Aucune assemblée pareille ne s'était vue depuis 1614, et l'Europe entière fut attentive aux événements qui allaient se produire. Les hommes éclairés n'étaient pas exempts de crainte; ils se demandaient avec inquiétude que deviendrait la monarchie, avec le nouvel ordre de choses qui tendait à s'établir.

L'ouverture des états généraux (5 mai), faite avec une grande pompe, laissa néanmoins percer quelques indices du mécontentement populaire. La noblesse et le clergé rivalisaient de luxe; les costumes étaient brillants, fastueux, et, par une ironie amère, on avait imposé aux députés du tiers état un petit habit de laine noire. Quand le cortège des députés traversa la rue, avant et après la cérémonie d'ouverture, le

peuple demeura silencieux sur le passage des deux premiers ordres, et les applaudissements éclatèrent avec frénésie autour des députés du tiers état.

Ceux-ci, irrités du mépris que l'on faisait de leur mandat et heureux de se voir soutenus, prirent le lendemain une attitude pleine de fierté, et firent payer cher aux deux autres ordres leurs airs hautains et leur ton dédaigneux.

Le roi prononça à l'ouverture des états généraux un discours empreint de sentiments paternels, invitant les députés au calme et à la concorde. Un long intervalle s'était écoulé depuis les dernières tenues des états généraux ; et, quoique la convocation de ces assemblées parût être tombée en désuétude, il n'avait pas balancé à rétablir un usage dont le royaume pouvait tirer une nouvelle force, et qui pouvait ouvrir à la nation une nouvelle source de bonheur.
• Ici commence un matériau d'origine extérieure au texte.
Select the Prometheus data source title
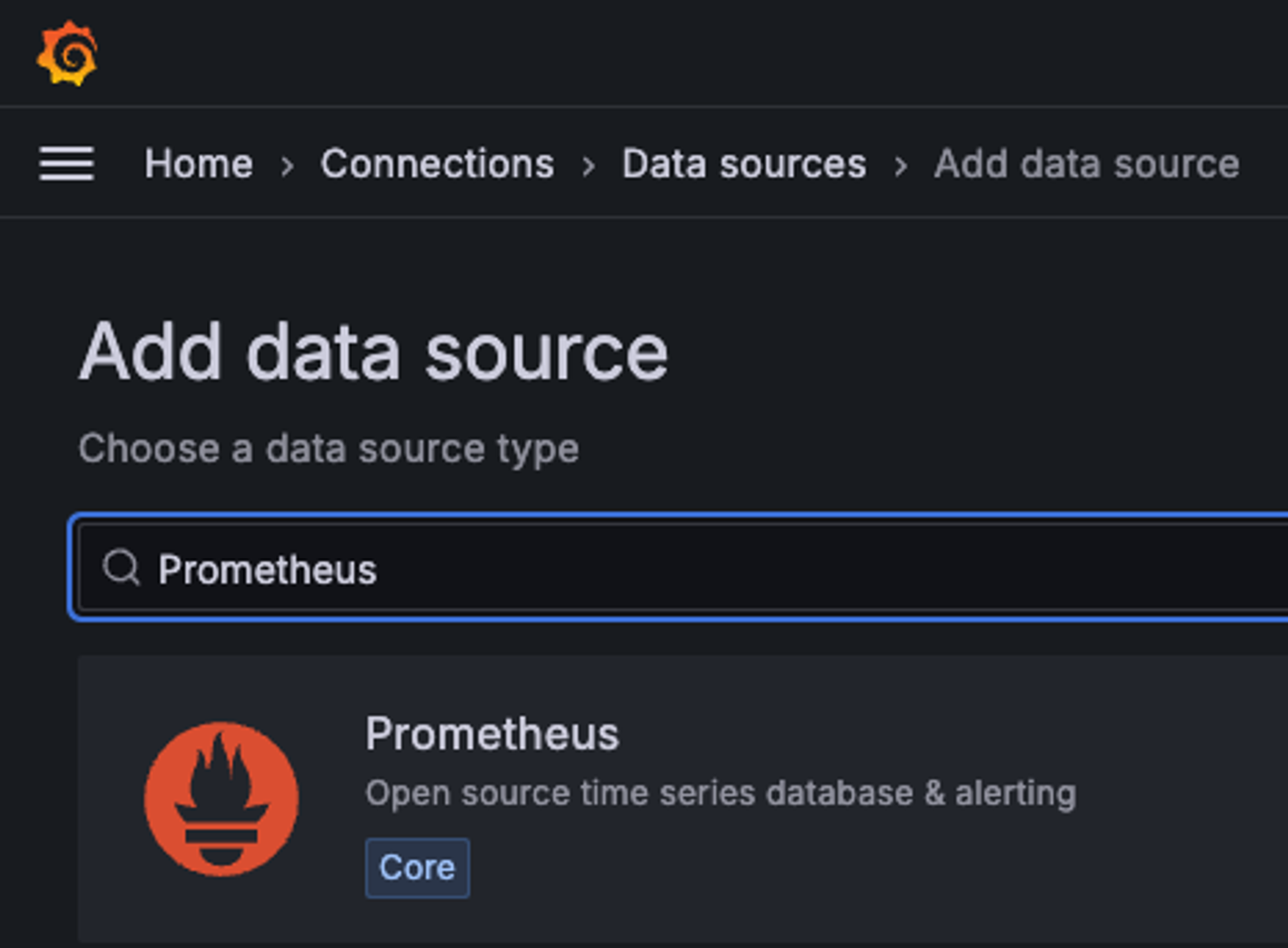1288x948 pixels. (492, 734)
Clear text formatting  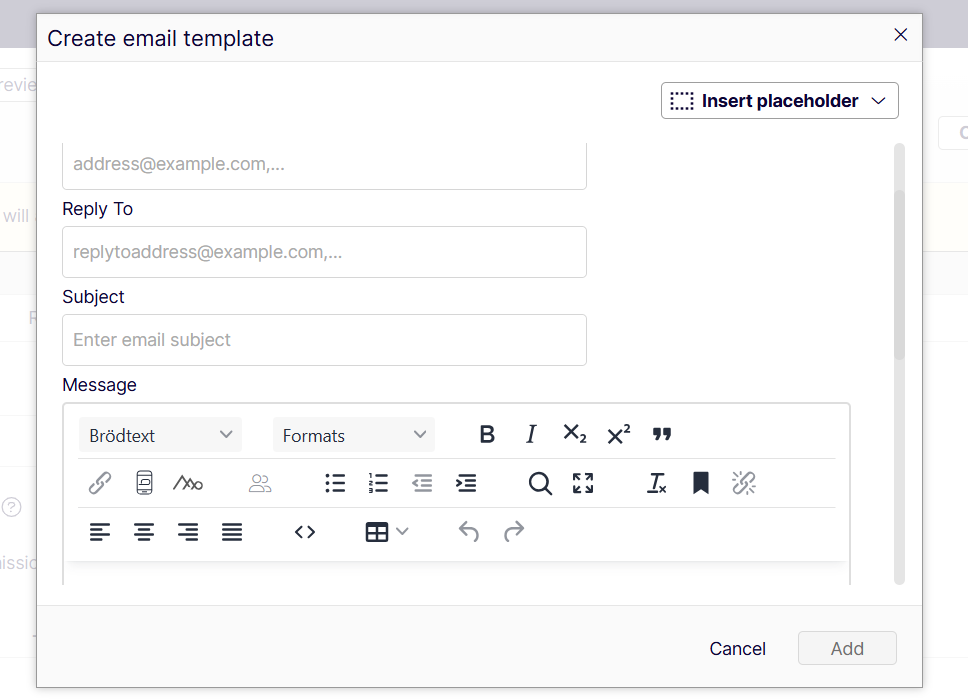click(657, 483)
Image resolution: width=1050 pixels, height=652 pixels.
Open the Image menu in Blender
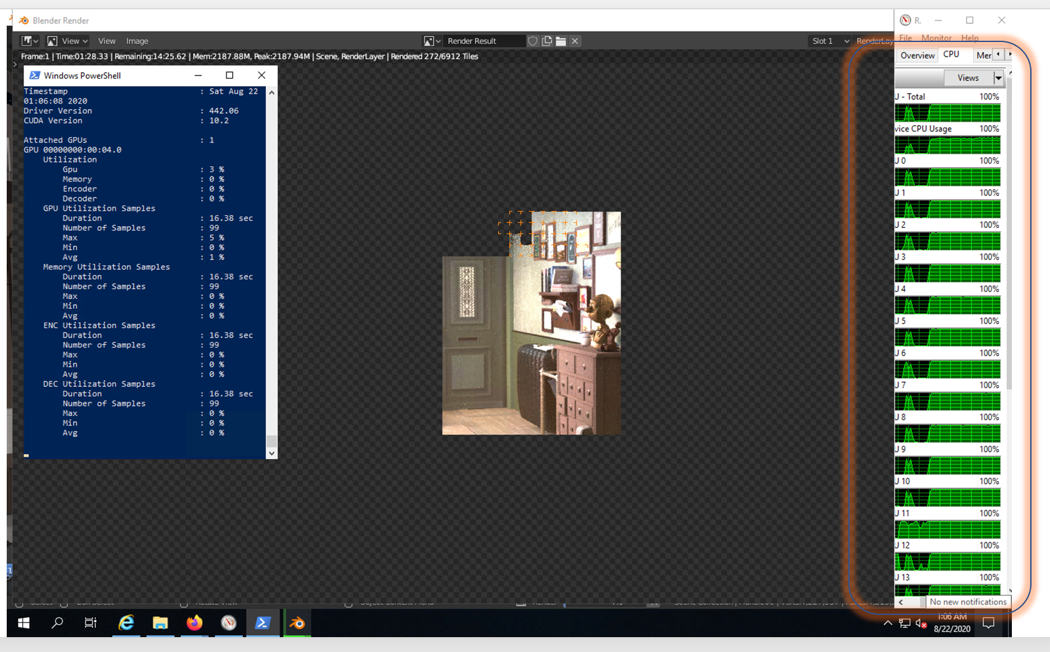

Il était temps de porter remède à une situation périlleuse : l'inquiétude générale, le désir exagéré d'innovations qui se sont emparés des esprits, finiraient par égarer totalement les opinions, si l'on ne se hâtait de les fixer par une réunion d'avis sages et modérés. Tout ce qu'on peut espérer du plus tendre intérêt au bonheur public, tout ce qu'on peut demander à un souverain, le premier ami de ses peuples, on peut, on doit l'attendre de ses sentiments.

Après ce discours, le roi avait ordonné aux trois ordres de se rendre dans leurs salles respectives, pour la vérification des pouvoirs. Cette question excita les réclamations du tiers état : les députés de ce corps

prétendirent que la vérification devait se faire en commun; la noblesse et le clergé soutenaient au contraire qu'elle devait avoir lieu par ordre.

Cette discussion offrait un intérêt majeur, et de sa solution dépendaient les conditions du vote. Les députés du tiers état, plus nombreux seuls que les deux autres ordres réunis, voulaient qu'il se fit par tête, car de cette manière ils étaient certains de l'emporter; la noblesse et le clergé s'obstinaient à voter par ordre, pour ne pas avoir le dessous. Cinq semaines se passèrent dans cette discussion; mais le tiers état fut assez adroit pour attirer à lui une partie du clergé, et il se constitua, sur la proposition de l'abbé Sieyes, en assemblée nationale (17 juin).

Cette innovation effraya Louis XVI: il convoqua ses ministres et ses conseillers, pour aviser aux moyens de réprimer les exigences du tiers état. Plusieurs projets furent soumis et aussitôt abandonnés. Il fut résolu enfin qu'il y aurait, le 22, séance royale, que le monarque adresserait aux trois ordres réunis des paroles de paix, et leur soumettrait une liste des réformes à opérer.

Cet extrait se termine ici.